Repeat exactly each line of the material, starting from the line that contains "666x494 pixels." and finishing with the final line.

(MATERIAL FOR THE TASK)

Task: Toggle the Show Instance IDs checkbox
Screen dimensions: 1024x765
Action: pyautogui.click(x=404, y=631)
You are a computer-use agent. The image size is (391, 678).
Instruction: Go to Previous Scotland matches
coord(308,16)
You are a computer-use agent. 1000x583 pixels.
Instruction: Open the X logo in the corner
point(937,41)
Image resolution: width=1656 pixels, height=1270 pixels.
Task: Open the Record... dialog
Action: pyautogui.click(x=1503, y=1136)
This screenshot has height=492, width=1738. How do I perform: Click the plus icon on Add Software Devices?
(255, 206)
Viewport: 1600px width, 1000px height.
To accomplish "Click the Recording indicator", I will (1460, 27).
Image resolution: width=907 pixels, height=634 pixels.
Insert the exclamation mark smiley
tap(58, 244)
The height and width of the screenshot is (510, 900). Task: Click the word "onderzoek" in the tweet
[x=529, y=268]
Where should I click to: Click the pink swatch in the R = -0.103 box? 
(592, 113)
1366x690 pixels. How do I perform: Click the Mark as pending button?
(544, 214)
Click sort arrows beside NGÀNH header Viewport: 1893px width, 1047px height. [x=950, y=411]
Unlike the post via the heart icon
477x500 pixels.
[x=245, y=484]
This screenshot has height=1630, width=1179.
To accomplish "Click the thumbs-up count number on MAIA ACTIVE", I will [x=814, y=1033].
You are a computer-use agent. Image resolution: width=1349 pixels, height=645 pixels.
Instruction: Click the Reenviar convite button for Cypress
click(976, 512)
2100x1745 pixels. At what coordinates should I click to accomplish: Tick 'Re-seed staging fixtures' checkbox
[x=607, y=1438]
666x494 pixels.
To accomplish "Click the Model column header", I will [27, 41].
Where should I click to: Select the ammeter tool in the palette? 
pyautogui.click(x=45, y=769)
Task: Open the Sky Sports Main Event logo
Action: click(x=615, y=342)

(End MATERIAL FOR THE TASK)

■ **WRITTEN RESPONSE**
666x494 pixels.
To accomplish "Click the Model column header", I will [27, 41].
Where should I click to: Select the ammeter tool in the palette? 
pyautogui.click(x=45, y=769)
Task: Open the Sky Sports Main Event logo
Action: click(x=615, y=342)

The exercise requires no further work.